17: I’m Bored

I'm BoredI’m Bored by Michael Ian Black

illustrated by Debbie Ridpath Ohi

My rating: 5 of 5 stars

View all my reviews

Purchased at Chapters on Robson. I didn’t see it on the shelf at first, but I checked the computer and it said there was one (one? eep!) left. I headed back to the shelf and a-ha! The reason I’d missed it was because the spine is yellow. I’d been looking for blue. I grabbed it and vamoosed before anyone else could lay claim 😉

Ok, so I didn’t buy this for me. I got it for my younger niece for her birthday. I read it before I wrapped it up. And now you know my picture book secret.

Anyhow, she’s turning six and she learned to read this year, so I’m glad this came out this year as I couldn’t get away with a picture book next year (which makes me sad! no more picture books 😦 maybe I’ll have to buy them for myself ;)). She’ll breeze through the text, but I got it for the illustrations.

Full disclosure: I’ve been following Debbie’s various blogs since forever and she’s good friends with Erin.

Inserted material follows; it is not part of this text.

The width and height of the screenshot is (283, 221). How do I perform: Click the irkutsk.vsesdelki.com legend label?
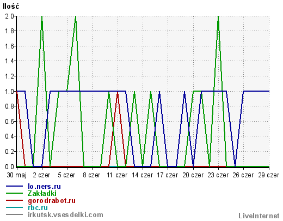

The truth is, I buy most picture books based on the illustrations. I love picture book art. And it’s the illustrations that make I’m Bored special. There’s one image in the mid-story montage of a sofa-ship that totally reminded me of the couch forts my brother and I used to make. The bored little girl is perfect for the story and the potato is so expressive. How did she do that? It’s a blob and a couple lines!

That said, the story seems simple, but it’s got some great elements. I love the flamingo twist (how could I not?) and I think the book really gets that “I’m so bored” tone/mood just right.

I wonder how many people remember that feeling. It’s hard to be truly bored as an adult. (Nearly impossible if you’re a writer because everything’s material. Maybe if you were stuck in a cave or something. It’s still material, but after a while, enough already.) Sure people will say they’re bored, but as an adult, you’re in control, you can always do something.

As a kid, you’re limited in your options. If you’ve run out of books to read, you can’t just head out to buy/borrow more books—you have to get permission, wait for your parents to have time in their schedules, etc. So you have to work within your constraints. You could re-read something or you could use your imagination and make up your own story…!

I waffled a bit over whether to give this four or five stars (I reserve five stars for books that changed my life). I think if I’d just picked it up off the shelf, I would’ve given it four. But because I can’t detach it from the backstory and all I’ve learned watching I’m Bored go from story to finished product, not to mention all the extras associated with it, I couldn’t not give it five. Debbie has gone above and beyond in creating bonus material. I mean, seriously, just go and look. Plus, she’ll write back to kids who write to her. She is awesome.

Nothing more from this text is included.